In 2010 the pressure on capital and IT operating expenditure was still strong, and organizations expected providers to deliver further cost reductions. Although 53% said that they would outsource more and 40% said they would increase the external share of their budget, only 24% said that they would increase the budget for providers, according to Gartner. Almost a quarter of organizations expected their IT services budget to continue to decrease, while only 9.5% believed they would reduce their external IT services spending by 2011.

In 2010 European organizations increasingly focused on comparing external and internal service offerings. Gartner’s survey results say that the percentage of organizations spending 25% to 50% of their IT budget on external service providers was almost stable in 1Q 2010 – 26.2%. The number of organizations outsourcing less than 25% was down by two percentage points (from 45.9% to 43.9%), while there was an increase in organizations spending more than 50% of their IT budget externally (up to 29.8%). Regarding the volume of the outsourced software development, IT Sourcing Europe’s survey findings show that 57.2% of Western European IT services buyers outsourced less than 60% of their entire software development function, while only 19% outsourced 90% to 100% of their software development. This finding demonstrates that in 2010 companies were still afraid of transferring their software development in its entirety (i.e. core end-to-end development) to the 3d party.

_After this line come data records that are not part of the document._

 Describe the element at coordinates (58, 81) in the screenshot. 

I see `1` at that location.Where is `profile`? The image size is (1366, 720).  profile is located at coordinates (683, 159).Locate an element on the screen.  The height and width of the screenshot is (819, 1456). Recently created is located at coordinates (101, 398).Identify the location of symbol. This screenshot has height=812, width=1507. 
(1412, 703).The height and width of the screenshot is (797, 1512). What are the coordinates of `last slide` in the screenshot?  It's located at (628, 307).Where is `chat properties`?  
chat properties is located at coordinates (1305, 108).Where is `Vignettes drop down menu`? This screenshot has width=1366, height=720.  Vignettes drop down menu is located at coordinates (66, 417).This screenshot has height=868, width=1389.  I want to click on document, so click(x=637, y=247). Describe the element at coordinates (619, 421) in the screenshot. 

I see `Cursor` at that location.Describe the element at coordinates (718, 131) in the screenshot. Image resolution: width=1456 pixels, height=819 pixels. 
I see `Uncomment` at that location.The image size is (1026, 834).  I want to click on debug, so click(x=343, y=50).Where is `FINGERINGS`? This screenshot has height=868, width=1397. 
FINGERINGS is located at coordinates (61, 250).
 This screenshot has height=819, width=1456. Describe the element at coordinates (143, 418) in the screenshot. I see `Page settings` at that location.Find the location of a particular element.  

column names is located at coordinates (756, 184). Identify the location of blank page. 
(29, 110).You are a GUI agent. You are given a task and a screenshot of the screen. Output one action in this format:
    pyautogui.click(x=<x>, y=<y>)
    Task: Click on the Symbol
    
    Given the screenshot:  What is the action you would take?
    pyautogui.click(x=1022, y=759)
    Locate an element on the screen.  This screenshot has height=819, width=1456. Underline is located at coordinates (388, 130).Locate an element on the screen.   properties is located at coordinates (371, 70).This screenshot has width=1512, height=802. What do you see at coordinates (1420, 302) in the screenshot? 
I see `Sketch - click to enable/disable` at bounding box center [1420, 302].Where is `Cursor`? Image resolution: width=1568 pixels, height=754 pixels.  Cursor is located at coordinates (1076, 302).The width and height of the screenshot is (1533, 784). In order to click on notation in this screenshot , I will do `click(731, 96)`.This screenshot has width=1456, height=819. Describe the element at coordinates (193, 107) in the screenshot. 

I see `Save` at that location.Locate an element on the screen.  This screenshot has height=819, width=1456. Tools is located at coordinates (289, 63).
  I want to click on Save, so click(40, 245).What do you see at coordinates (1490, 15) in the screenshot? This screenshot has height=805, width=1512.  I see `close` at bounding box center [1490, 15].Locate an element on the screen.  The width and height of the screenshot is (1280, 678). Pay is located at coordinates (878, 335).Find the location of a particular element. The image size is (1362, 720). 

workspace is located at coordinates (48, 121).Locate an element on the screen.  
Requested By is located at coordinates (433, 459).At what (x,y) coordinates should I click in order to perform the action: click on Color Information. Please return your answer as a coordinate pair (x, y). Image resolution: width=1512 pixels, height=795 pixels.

While cost cutting was CEOs’ first priority in 2009, it became CEOs’ fifth priority in 2010, Gartner says. In 2010, the top priorities were customer retention/attraction, competitiveness and attracting/retaining talent. As per IT Sourcing Europe’s survey, the top three outsourcing priorities in 2010 were cost reduction, time-to-market acceleration and access to qualified IT resources/skills that are hard to find within homelands. As seen from these findings, cost pressures continued unabated in 2010, while requirements for access to resources and capabilities, flexibility and scalability increased.

This means that 2011 is bringing sourcing strategists in Europe a more complex set of business requirements that are not easy to address.

To conclude with, in 2011 service providers will need to compete against increased competition from services based on alternative delivery models (e.g., own / virtual software teams, services consolidation etc) and from niche and potentially disruptive players in order to address client organizations’ changing priorities and requirements. To do so, providers must focus delivery toward clients’ mature outsourcing requirements (governance, intimate relationship and customized service, quality of services, responsiveness and innovation) and their new industrialized service requirements of high flexibility and good quality at a low price.